The way I see it, the design and building of the DVR may quite complex and thusly deserving of a patent, but the "idea" of a DVR shouldn't be. It's just too obvious and common.


----------



## Grentz (Jan 10, 2007)

rudeney said:


> The way I see it, the design and building of the DVR may quite complex and thusly deserving of a patent, but the "idea" of a DVR shouldn't be. It's just too obvious and common.

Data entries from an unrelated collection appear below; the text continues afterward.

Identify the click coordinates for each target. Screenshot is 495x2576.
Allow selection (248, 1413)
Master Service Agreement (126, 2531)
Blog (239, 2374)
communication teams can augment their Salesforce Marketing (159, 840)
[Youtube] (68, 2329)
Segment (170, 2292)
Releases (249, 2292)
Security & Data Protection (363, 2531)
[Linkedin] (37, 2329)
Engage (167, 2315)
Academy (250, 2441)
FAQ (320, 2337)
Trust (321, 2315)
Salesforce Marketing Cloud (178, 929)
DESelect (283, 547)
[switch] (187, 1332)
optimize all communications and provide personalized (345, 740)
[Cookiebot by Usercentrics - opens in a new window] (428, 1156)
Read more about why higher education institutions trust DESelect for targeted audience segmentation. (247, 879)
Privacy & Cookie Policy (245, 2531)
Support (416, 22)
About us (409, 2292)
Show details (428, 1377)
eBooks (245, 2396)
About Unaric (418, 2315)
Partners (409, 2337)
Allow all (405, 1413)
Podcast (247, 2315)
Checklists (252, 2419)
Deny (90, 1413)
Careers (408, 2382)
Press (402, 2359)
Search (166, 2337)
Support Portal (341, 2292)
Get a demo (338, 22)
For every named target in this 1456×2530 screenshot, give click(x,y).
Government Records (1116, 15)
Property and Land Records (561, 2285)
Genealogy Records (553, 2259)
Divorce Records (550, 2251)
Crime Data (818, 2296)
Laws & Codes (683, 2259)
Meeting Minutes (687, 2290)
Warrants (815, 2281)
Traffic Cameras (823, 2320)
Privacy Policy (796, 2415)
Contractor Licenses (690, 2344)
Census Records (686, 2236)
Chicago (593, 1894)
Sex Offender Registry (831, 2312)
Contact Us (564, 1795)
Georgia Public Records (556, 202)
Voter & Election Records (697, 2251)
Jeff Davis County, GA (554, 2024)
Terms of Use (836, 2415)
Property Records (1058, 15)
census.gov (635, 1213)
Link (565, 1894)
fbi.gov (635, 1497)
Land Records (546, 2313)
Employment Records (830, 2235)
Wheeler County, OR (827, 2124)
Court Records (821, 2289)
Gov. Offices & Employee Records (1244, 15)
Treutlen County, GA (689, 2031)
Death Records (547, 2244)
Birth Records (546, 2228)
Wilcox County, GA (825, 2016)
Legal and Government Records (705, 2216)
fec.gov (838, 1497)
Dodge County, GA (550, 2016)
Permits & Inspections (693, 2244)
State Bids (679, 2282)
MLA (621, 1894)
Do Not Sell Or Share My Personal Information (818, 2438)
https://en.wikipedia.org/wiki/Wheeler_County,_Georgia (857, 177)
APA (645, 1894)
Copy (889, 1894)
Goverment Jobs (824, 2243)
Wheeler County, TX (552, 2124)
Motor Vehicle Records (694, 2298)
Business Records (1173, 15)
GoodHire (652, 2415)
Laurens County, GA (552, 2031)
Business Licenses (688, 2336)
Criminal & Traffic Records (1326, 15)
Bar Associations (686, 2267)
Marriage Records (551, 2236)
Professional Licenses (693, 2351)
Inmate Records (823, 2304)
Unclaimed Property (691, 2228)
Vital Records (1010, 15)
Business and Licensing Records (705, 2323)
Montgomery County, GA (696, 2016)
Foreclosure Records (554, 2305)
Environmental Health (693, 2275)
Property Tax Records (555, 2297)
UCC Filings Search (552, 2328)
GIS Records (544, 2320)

Welcome to patent law. Where patent lawyers would try and patent the very sun light we live by if they could :lol:


----------



## Lee L (Aug 15, 2002)

I have to say, it was probably not as obvious 10 plus years ago when they actually applied for the patent. Though I will have to say that as soon as I got my Videoguide setup in 1996, I immediately thought how neat it would be and the sucess it would have if it had a hard drive instead of controlling a VCR. IIRC, it could record each airing of a show also, but I am sure the logic was not the same as TiVo uses.


----------



## Cholly (Mar 22, 2004)

For a person who has never seen or used a TiVo box, the logic of a Season Pass may not seem like a big deal. A person who has a Scientific Atlanta DVR with one of the cable providers would drool over what the season pass does:
You can record every instance of a program on a specific channel or only the new episodes. You can cause the recording to start a bit early or extend it up to three hours. You can specify how long to keep a show, and how many to keep. The whole concept is unique, non obvious and useful. Being that TiVo conceived of it in its infancy made it essential for them to patent the concept. The Season Pass sets TiVo apart from other DVR's.


----------



## rudeney (May 28, 2007)

To me, this would be like patenting the ability to search for shows in the guide. Maybe D*'s "smart search" technology is worthy of a patent because it goes beyond the average person's conception of a search, but just a plain old text string search, no. So, If TiVo has some sort of special logic that can do more than just record every episode of a series, then that process deserves a patent, but otherwise, if I were on the jury, then they'd lose.


----------



## Cholly (Mar 22, 2004)

rudeney said:


> If TiVo has some sort of special logic that can do more than just record every episode of a series, then that process deserves a patent, but otherwise, if I were on the jury, then they'd lose.


See my last post: You can select all episodes or only new episodes (based on Tribune Media's flags). You can have recordings automatically extended beyond their normal end time from 1 minute to three hours. And, since it uses the Tribune Media flags, when an episode gets rescheduled (down here, Criminal Minds and CSI New York) often get delayed due to college basketball: Tarheel country, you know! ), it still gets recorded. You can also set up season passes based on "wishlists" - I could set up a season pass for all LA Lakers games, regardless of what channel they're on. 
So, yes, it does have special logic. (OK, so I'm a TiVo Fanboy - I have four of them! :grin: )


----------